Modern models increasingly rely on reward models that score generated images, selecting “good” images for future training cycles. These systems are extremely sensitive to biased or stylized input. If stylized images are consistently given high implicit weight, e.g., via user interaction, curation pipelines, or aesthetic filters, the effective contribution of a small dataset can be multiplied. This likely explains why stylized “Charlie Kirk filter” images might cause visible drift without anyone deliberately contaminating the training data.

Reinforcement Learning from Human Feedback (RLHF) pipelines are uniquely exposed because they use:

  • User votes, likes, hearts, or ratings
  • Aesthetic scorers trained on web-scraped galleries
  • Self-generated images used for iterative model updates

threat summary: RHLF

RLHF is the most likely poisoning pathway and also the most damaging. It is the only stage where relatively tiny amounts of poisoned data can meaningfully alter model behavior, and where attackers (or viral social trends) can realistically slip poisoned samples into the pipeline.

4. how vulnerable is each training stage?
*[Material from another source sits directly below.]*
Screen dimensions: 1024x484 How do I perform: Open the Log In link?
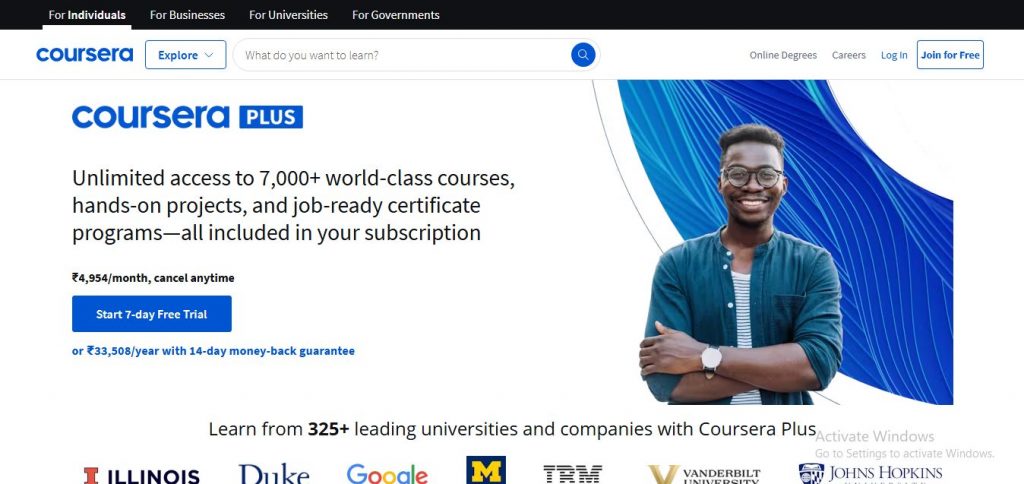pos(894,56)
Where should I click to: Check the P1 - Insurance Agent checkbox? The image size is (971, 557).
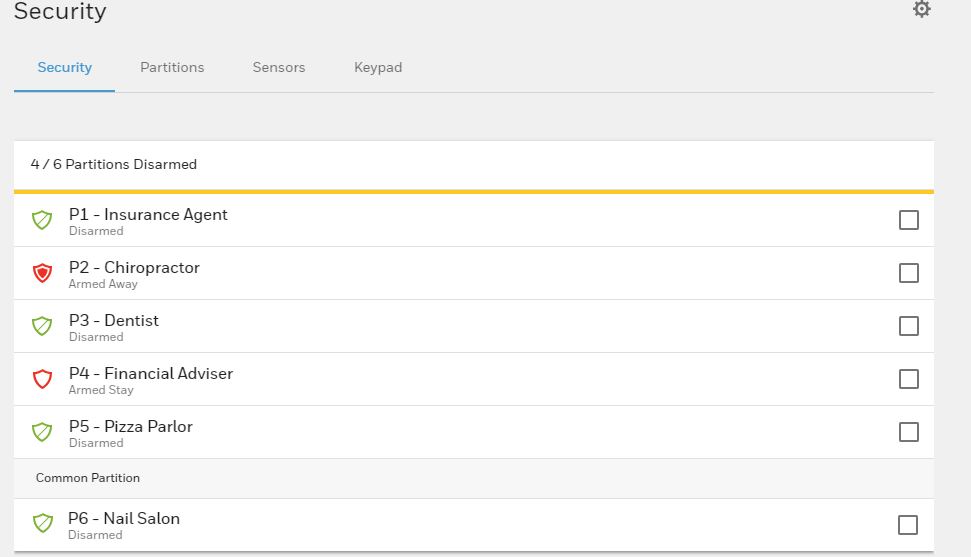tap(908, 220)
A practical rule of thumb

Training Stage Impact of Poisoning Likelihood of Poisoning Overall Risk
Foundation Training Low Very Low Very low
Fine-Tuning (LoRA/DreamBooth) High Low–Medium Low
RLHF / Preference Optimization Very High High High

5. concluding thoughts

As generative systems move toward continual learning and user-in-the-loop optimization, understanding these vulnerabilities, and designing systems robust to distribution drift, becomes increasingly important to prevent malicious or unintentional poisoning!

6. references

  • Biggio, B., & Roli, F. (2018). Wild patterns: Ten years after the rise of adversarial machine learning. Pattern Recognition.
  • Zhai, S. et al (2023). Text-to-Image Diffusion Models can be Easily Backdoored through Multimodal Data Poisoning. arXiv:2305.04175
  • Zhu, M. et al (2024). Explaining latent representations of generative models with large multimodal models. arXiv:2402.01858v1

Disclaimer: This essay/blog contains research and analysis that do not reflect my employer. This essay may contain errors, omissions, or outdated information. It is provided “as is,” without warranties of any kind, express or implied. This essay is not investment, legal, security, or policy advice and must not be relied upon for decision-making. You are responsible for independently verifying facts and conclusions. The author does not accept any liability for losses or harms arising from use of this content. No duty to update is assumed.